L’ancien terrain de rugby du complexe sportif Firmin Riffaud situé derrière les tennis couverts ne sera bientôt plus qu’un souvenir. Le 5 juillet, en conseil municipal, la majorité a accordé au maire, Michel Lebouc (DVG), l’autorisation de lancer un concours de maîtrise d’œuvre pour y construire d’ici « fin 2024 » un gymnase. Alors que l’opposition s’inquiète de la capacité de financement de la Ville, l’édile envisage des financements extérieurs mais n’exclut pas une augmentation des impôts pour compléter si le besoin se fait sentir. Il justifie ce projet par la nécessité de remplacer la salle polyvalente Lino Ventura et la salle multisport du complexe sportif Firmin ­Riffaud qu’il juge « vieillissantes ».

« La volonté c’est de construire un gymnase pour remplacer les deux autres qui sont énergivores […] et qui, au-delà de cela, ont pratiquement 40 ans et ne sont plus d’actualité. [Ils] ne répondent plus aux besoins des associations sportives », affirme le maire en insistant sur son envie de voir évoluer dans la future infrastructure l’association de gymnastique de la commune qui est, selon lui, celle qui compte le plus d’adhérents actuellement.

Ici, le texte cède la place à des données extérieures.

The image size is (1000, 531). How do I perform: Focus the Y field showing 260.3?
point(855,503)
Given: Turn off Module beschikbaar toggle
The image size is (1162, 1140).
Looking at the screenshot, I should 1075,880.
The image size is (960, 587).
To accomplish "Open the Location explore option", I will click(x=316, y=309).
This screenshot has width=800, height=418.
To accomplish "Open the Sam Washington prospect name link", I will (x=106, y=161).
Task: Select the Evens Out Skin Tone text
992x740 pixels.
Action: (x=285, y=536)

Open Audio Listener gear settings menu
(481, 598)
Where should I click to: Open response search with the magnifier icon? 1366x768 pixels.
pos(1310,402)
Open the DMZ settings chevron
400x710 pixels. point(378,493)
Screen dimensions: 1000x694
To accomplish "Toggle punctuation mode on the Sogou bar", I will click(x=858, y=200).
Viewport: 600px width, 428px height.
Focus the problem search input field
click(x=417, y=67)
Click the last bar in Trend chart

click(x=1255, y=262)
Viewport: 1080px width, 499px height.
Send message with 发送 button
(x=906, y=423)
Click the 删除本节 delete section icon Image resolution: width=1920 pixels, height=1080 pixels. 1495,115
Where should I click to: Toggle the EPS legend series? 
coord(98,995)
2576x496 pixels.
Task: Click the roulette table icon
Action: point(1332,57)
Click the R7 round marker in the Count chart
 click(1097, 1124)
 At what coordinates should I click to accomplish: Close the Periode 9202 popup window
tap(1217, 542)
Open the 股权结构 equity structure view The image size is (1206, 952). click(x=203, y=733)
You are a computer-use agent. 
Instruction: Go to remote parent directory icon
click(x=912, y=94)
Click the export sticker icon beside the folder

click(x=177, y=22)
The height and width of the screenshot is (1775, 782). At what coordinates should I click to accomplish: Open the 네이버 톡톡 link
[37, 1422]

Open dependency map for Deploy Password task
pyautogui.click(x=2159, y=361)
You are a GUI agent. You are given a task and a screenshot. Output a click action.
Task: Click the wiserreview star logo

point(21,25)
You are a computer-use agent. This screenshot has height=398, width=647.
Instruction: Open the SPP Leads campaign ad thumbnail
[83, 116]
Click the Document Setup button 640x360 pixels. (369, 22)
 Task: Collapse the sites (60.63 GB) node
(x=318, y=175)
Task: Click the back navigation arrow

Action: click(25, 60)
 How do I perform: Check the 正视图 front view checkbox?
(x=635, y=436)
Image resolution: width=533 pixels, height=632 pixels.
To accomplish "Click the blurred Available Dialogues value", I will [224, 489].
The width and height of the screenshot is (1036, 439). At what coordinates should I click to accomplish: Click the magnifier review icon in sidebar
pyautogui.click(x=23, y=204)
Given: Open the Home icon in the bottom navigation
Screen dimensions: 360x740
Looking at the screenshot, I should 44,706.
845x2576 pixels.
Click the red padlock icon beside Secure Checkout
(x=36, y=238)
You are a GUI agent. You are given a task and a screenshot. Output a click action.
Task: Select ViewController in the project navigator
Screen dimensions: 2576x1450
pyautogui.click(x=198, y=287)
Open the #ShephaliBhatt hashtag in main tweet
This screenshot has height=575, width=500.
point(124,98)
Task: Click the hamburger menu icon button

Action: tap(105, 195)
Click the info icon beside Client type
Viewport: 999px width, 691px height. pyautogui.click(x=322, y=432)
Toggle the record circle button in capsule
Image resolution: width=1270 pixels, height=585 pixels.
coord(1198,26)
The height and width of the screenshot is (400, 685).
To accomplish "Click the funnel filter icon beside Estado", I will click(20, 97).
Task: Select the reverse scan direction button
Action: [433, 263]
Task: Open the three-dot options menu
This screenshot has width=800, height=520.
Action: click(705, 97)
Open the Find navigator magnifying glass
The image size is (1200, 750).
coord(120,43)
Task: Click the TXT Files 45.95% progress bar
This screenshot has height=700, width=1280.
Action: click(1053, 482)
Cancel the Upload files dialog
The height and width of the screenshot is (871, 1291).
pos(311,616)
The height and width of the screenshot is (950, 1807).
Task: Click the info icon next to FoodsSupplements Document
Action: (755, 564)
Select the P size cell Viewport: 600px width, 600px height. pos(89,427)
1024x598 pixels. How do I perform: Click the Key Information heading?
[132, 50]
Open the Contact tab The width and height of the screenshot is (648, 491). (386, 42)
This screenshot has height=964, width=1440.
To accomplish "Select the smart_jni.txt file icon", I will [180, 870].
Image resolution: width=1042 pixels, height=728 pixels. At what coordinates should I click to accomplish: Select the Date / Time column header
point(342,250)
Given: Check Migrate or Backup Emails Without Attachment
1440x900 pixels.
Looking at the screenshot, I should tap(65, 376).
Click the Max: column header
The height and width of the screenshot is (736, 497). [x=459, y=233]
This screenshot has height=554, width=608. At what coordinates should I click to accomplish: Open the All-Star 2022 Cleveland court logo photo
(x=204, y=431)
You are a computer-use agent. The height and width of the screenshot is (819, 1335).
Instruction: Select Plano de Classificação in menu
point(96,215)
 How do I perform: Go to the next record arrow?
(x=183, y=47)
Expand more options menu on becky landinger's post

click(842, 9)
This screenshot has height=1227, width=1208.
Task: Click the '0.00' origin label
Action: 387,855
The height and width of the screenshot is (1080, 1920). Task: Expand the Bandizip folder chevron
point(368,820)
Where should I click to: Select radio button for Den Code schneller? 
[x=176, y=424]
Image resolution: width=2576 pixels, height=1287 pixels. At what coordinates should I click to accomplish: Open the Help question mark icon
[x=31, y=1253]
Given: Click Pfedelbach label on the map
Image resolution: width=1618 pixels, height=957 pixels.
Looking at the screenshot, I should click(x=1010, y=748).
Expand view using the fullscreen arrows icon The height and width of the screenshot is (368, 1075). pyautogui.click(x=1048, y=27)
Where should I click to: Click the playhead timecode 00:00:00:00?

Sur son site internet, l’association Magnanville gymnastique artistique indique qu’au 30 juin 2020 elle réunissait à elle seule « 310 ­adhérents répartis sur huit ­disciplines ».

Tout en précisant toutefois que le futur équipement sportif sera un « gymnase pluridisciplinaire », Michel Lebouc suggère la possibilité de « mutualiser [le] club de gymnastique par une fusion sur le Mantois » afin de réduire les coûts de fonctionnement propres à la commune. D’après la première adjointe en charge des affaires financières, Françoise Gonichon, le coût de la création du nouvel équipement est estimé à environ « neuf millions d’euros » et subventionné « à hauteur de 50 % » par la Région et le Département.

Le futur gymnase sera situé au niveau de l’ancien terrain de rugby du complexe sportif Firmin Riffaud situé derrière les tennis couverts.

« Pour financer le reste, une fois qu’on a utilisé nos fonds propres, les subventions et l’auto-financement qu’on engrange chaque année, il faudra effectivement qu’on ait recours à un emprunt. Nos simulations nous donnent une enveloppe de 2,5 à trois millions [d’euros] », précise-t-elle avant d’ajouter : « Si on part sur un financement sur 15 ans, la simulation la plus brève qu’on ait faite, la nouvelle charge de remboursement sera de 228 000 euros par an sur un budget de fonctionnement d’à peu près sept millions donc on n’est pas incohérent. » Afin de réaliser ce financement, Michel Lebouc n’exclut pas la possibilité d’augmenter les impôts. « L’impôt a toujours été la variable d’ajustement, ce n’est pas un scoop. Forcément, on va jouer sur le levier impôt », explique-t-il.

« Vu l’état des structures existantes qui, pour l’instant ne mettent pas en danger la sécurité des usagers [car] aucun bilan n’a été fait dans ce sens à notre connaissance et vu le contexte sanitaire qui n’est pas encore réglé et qui a un impact sur les finances de la commune, il nous semble, à ce titre peu opportun d’engager la commune dans une dépense d’investissements de cette ampleur », rétorque le conseiller municipal d’opposition, Alexandre Chambord, qui préférerait plutôt entretenir les équipements actuels dont ceux du gymnase Marie Amélie Le Fur. « Une commune qui n’investit pas pour l’avenir est une commune qui meurt, monsieur Chambord ! », s’exclame Michel Lebouc en précisant néanmoins que « l’impôt sera un levier, pas tout le levier » car il « espère aller chercher jusqu’à 60-70 % (le maximum légal, Ndlr) du cofinancement du futur gymnase ».